Work to be completed:
In full and exactly, reproduce the entries below, but omit the pictures.

*** Data provided ***

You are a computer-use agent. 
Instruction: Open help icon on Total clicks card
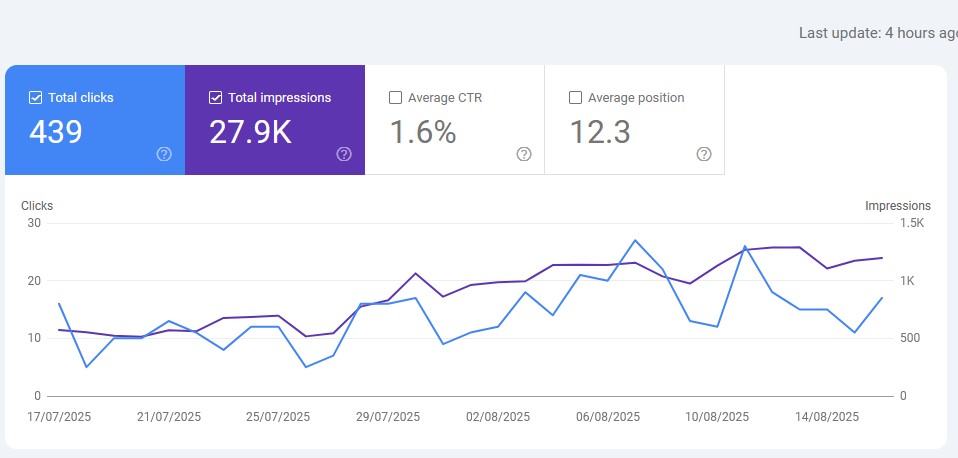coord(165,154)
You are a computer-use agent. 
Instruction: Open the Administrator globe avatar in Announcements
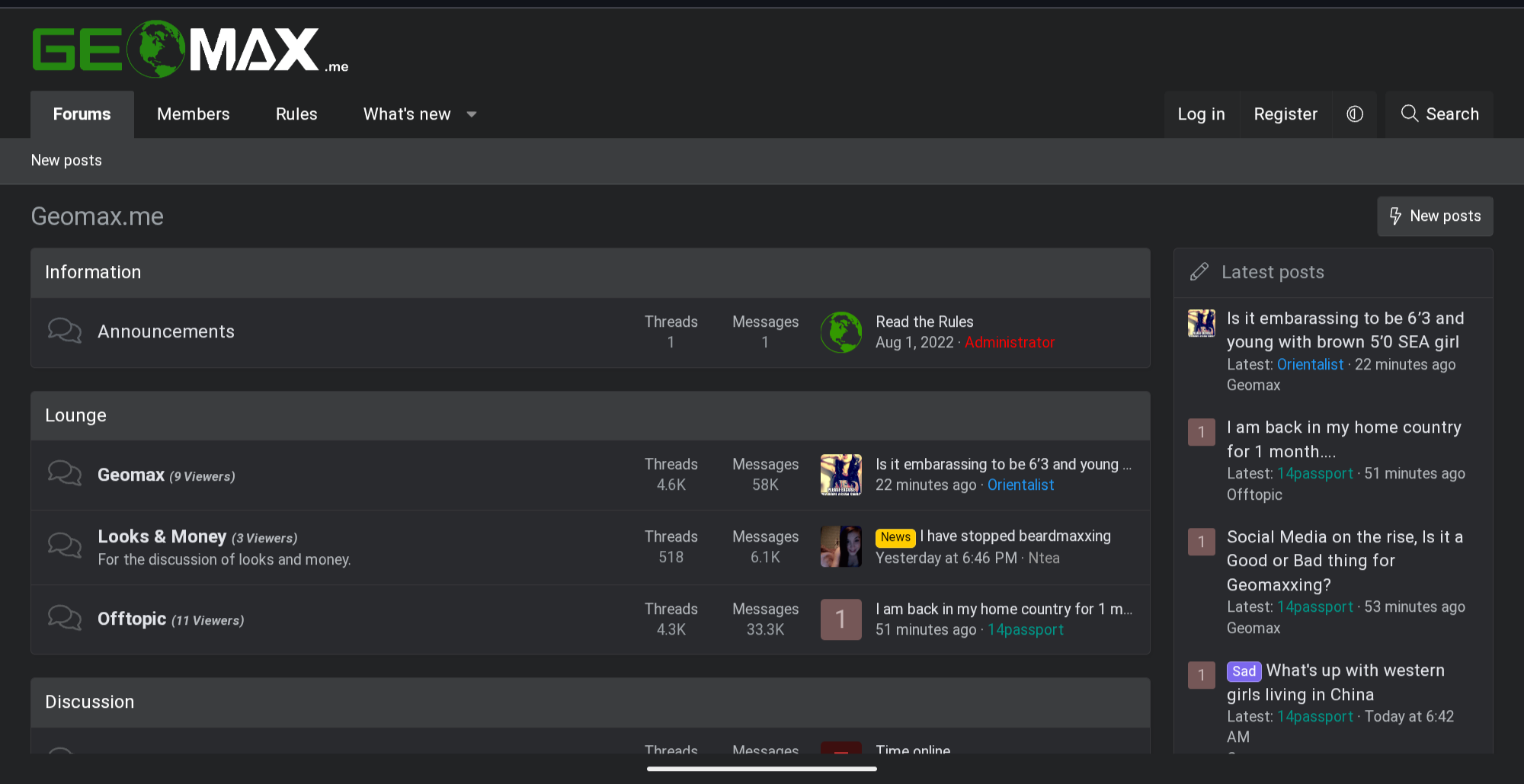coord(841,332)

*** End of Data provided ***

Output:
You are a computer-use agent. 
Instruction: Open help icon on Total clicks card
coord(165,154)
You are a computer-use agent. 
Instruction: Open the Administrator globe avatar in Announcements
coord(841,332)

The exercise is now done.